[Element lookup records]
○ ○ ○ ○ ○ ○ ○

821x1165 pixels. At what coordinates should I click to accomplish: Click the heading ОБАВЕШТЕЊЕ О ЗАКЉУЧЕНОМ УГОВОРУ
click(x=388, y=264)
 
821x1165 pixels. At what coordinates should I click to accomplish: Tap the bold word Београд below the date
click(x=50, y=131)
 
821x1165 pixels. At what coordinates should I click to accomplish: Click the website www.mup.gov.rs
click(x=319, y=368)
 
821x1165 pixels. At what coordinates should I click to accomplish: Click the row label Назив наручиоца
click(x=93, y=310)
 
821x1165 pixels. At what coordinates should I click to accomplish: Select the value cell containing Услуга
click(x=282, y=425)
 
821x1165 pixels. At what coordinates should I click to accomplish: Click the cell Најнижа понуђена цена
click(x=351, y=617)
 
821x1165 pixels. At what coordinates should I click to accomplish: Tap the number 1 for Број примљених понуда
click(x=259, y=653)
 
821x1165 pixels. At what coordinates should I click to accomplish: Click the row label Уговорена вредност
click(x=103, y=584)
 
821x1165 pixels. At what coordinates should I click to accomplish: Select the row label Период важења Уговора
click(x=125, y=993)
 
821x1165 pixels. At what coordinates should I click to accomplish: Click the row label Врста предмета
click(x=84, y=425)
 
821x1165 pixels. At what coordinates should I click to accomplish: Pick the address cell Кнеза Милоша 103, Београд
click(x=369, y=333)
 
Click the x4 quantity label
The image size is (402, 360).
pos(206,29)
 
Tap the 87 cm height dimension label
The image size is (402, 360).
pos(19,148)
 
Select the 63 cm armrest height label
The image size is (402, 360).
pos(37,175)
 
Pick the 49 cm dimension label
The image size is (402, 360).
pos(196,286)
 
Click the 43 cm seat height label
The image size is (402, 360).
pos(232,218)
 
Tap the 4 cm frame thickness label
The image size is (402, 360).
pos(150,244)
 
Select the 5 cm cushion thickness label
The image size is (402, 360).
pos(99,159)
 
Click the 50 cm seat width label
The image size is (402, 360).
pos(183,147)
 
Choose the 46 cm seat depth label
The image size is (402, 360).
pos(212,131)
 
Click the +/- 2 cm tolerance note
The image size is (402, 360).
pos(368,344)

○ ○ ○ ○ ○ ○ ○

Directions - Write out all the records above again, putting "row name" wherever "row label" appears and leaving everything else untouched.

The reply -
821x1165 pixels. At what coordinates should I click to accomplish: Click the heading ОБАВЕШТЕЊЕ О ЗАКЉУЧЕНОМ УГОВОРУ
click(x=388, y=264)
 
821x1165 pixels. At what coordinates should I click to accomplish: Tap the bold word Београд below the date
click(x=50, y=131)
 
821x1165 pixels. At what coordinates should I click to accomplish: Click the website www.mup.gov.rs
click(x=319, y=368)
 
821x1165 pixels. At what coordinates should I click to accomplish: Click the row name Назив наручиоца
click(x=93, y=310)
 
821x1165 pixels. At what coordinates should I click to accomplish: Select the value cell containing Услуга
click(x=282, y=425)
 
821x1165 pixels. At what coordinates should I click to accomplish: Click the cell Најнижа понуђена цена
click(x=351, y=617)
 
821x1165 pixels. At what coordinates should I click to accomplish: Tap the number 1 for Број примљених понуда
click(x=259, y=653)
 
821x1165 pixels. At what coordinates should I click to accomplish: Click the row name Уговорена вредност
click(x=103, y=584)
 
821x1165 pixels. At what coordinates should I click to accomplish: Select the row name Период важења Уговора
click(x=125, y=993)
 
821x1165 pixels. At what coordinates should I click to accomplish: Click the row name Врста предмета
click(x=84, y=425)
 
821x1165 pixels. At what coordinates should I click to accomplish: Pick the address cell Кнеза Милоша 103, Београд
click(x=369, y=333)
 
Click the x4 quantity label
The image size is (402, 360).
pos(206,29)
 
Tap the 87 cm height dimension label
The image size is (402, 360).
pos(19,148)
 
Select the 63 cm armrest height label
The image size is (402, 360).
pos(37,175)
 
Pick the 49 cm dimension label
The image size is (402, 360).
pos(196,286)
 
Click the 43 cm seat height label
The image size is (402, 360).
pos(232,218)
 
Tap the 4 cm frame thickness label
The image size is (402, 360).
pos(150,244)
 
Select the 5 cm cushion thickness label
The image size is (402, 360).
pos(99,159)
 
Click the 50 cm seat width label
The image size is (402, 360).
pos(183,147)
 
Choose the 46 cm seat depth label
The image size is (402, 360).
pos(212,131)
 
Click the +/- 2 cm tolerance note
The image size is (402, 360).
pos(368,344)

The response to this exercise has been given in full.